■ DOCUMENT SECTION ■

▬▬▬

I called a patient to remind them of our appointment tomorrow, something I always do. While I was hanging up, I overheard the patient say, “God, I love that woman.”
Not in the transference sense. Maybe you had to be on my end of the receiver; the tone was one of thankfulness. It was one of the nicest work-related comments I’d ever heard.
It’s comments like that and days like today – no matter how difficult they are, and how exhausted I am at the end of the day – that keep me in recovery.
On days like these, I think about one of my old psychologists. They would tell me the issues I brought to our session were not making good use of our time. Now on the other side of the desk, I can say with a high level of certainty that any issue discussed in treatment is worth the time, no matter how trivial it may seem to the counselor. Patients can be affected by so many different things between sessions; one finds that nothing is trivial – it’s all connected if you listen carefully. It’s not my job to determine the best path for someone’s recovery – it’s my job to guide them through it.

▬▬▬

■ DATASET RECORDS ■

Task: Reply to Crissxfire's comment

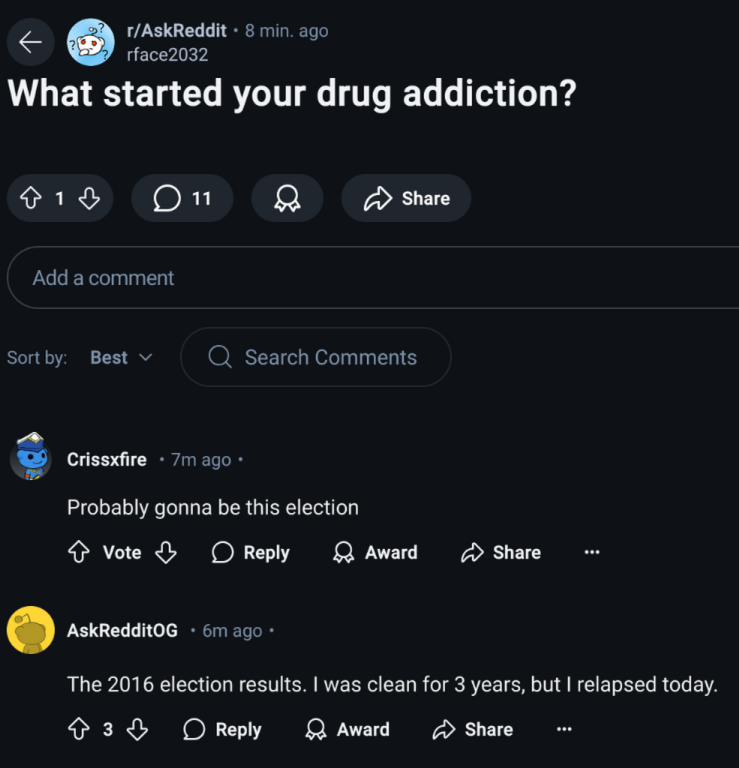Action: [251, 552]
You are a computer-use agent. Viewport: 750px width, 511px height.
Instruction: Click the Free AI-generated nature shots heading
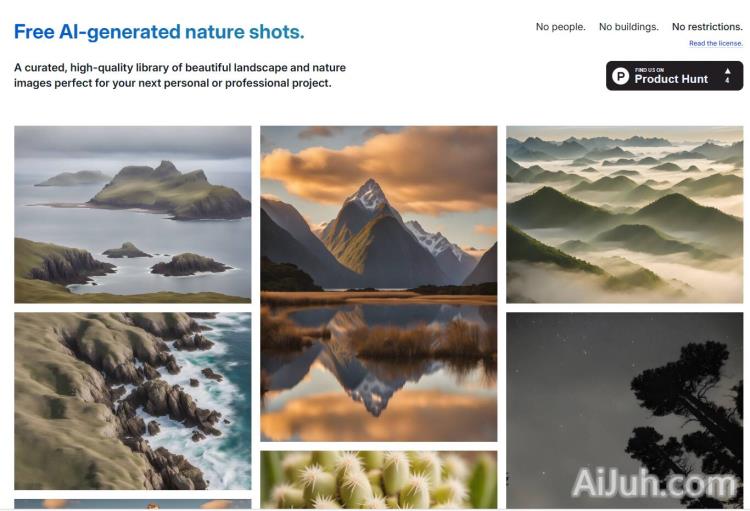tap(159, 32)
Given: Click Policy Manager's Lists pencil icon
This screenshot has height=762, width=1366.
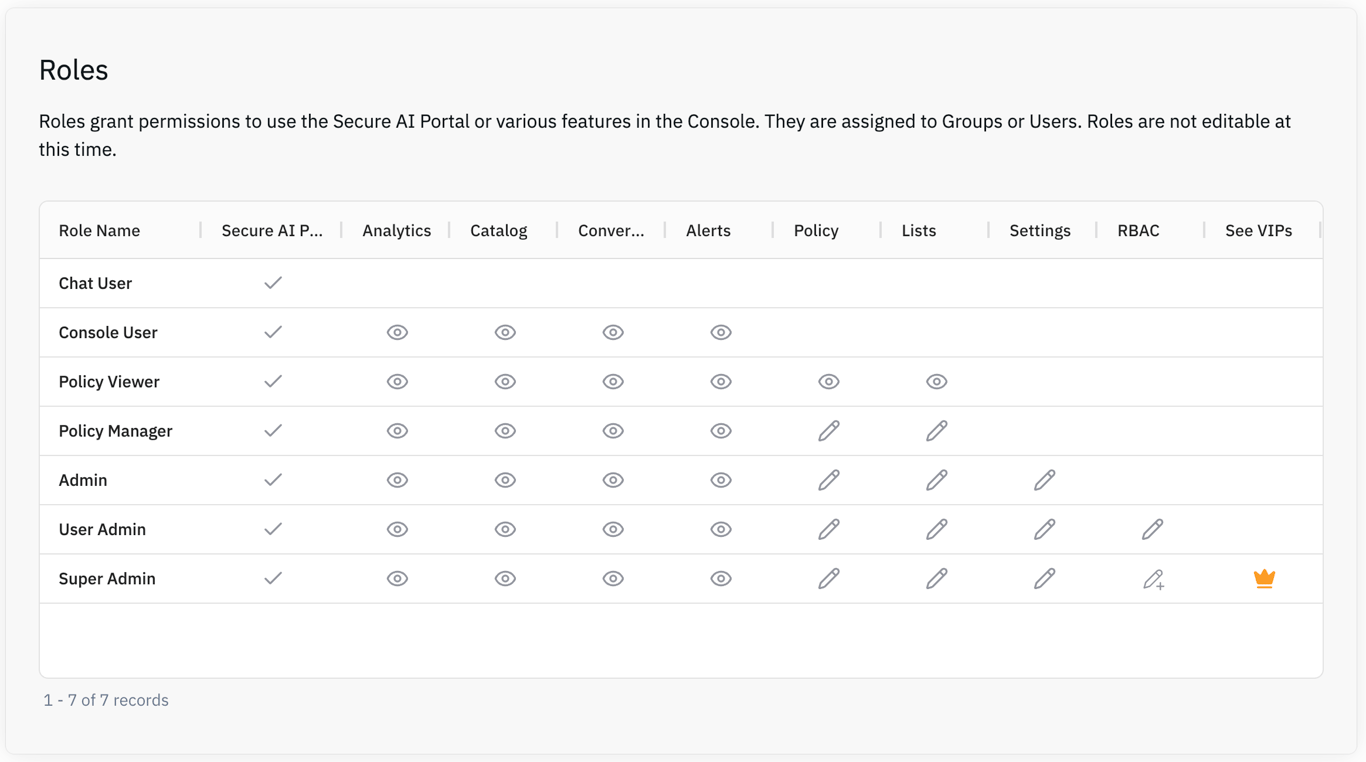Looking at the screenshot, I should 936,431.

▬▬▬

■ WORK INSTRUCTIONS ■
1) Rewrite the counseling reflection from "On days like" to "them through it.", replacing "psychologists" with "therapists".
2) Name every distinct word in the counseling reflection that contains the letters "ment".
3) Write what comes next in the counseling reflection, picking up after its final sentence.

■ ANSWERS TO THE EXERCISE ■
1)
On days like these, I think about one of my old therapists. They would tell me the issues I brought to our session were not making good use of our time. Now on the other side of the desk, I can say with a high level of certainty that any issue discussed in treatment is worth the time, no matter how trivial it may seem to the counselor. Patients can be affected by so many different things between sessions; one finds that nothing is trivial – it’s all connected if you listen carefully. It’s not my job to determine the best path for someone’s recovery – it’s my job to guide them through it.

2)
appointment
comments
treatment

3)
Because of what I’ve experienced going through the mental health system, I open my eyes in the morning, put each foot over the side of my bed, and stand up.
It’s not about grandiosity; I get something from them too. I feel like I’m a part of something, like I’m useful. Without being useful, I lack structure which is a large part of my recovery.
People with severe and persistent mental illness have the potential to be more than their diagnosis; I’m living proof.